Single nucleotide translation without ribosomes.

The translation of messenger RNA sequences into polypeptide sequences according to the genetic code is central to life. How this process, which relies on the ribosomal machinery, arose from much simpler precursors is unclear. Here, we demonstrate that single nucleotides charged with an amino acid couple with amino acids linked to the 5′-terminus of an RNA primer in reactions directed by the nucleotides of an RNA template in dilute aqueous solution at 0 °C. When a mixture of U-Val, A-Gly and G-Leu competed for coupling to Gly-RNA, base pairing dictated which dipeptide sequence formed preferentially.
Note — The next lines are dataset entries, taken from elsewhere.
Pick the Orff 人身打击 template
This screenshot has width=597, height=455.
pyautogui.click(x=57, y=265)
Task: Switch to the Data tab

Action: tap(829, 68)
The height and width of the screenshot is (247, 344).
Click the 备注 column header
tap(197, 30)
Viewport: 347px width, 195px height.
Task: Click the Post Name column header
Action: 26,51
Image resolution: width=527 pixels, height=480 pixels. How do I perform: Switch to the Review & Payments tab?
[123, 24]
The resulting doubly anchored dipeptides can retain their link to the primer for further extension or can be fully released under mild acidic conditions. These results show that a single-nucleotide-based form of translation exists that requires no more than oligoribonucleotides and anchored amino acids. Elucidating the origin of translation—the process that produces a specific peptide from an RNA sequence—is one of the most difficult challenges in prebiotic chemistry and evolutionary biology. Now, it has been shown that aminoacylated nucleotides couple to amino-acid-bearing oligoribonucleotides, directed by an RNA template, forming specific di- and tripeptides in the absence of ribosomal machinery.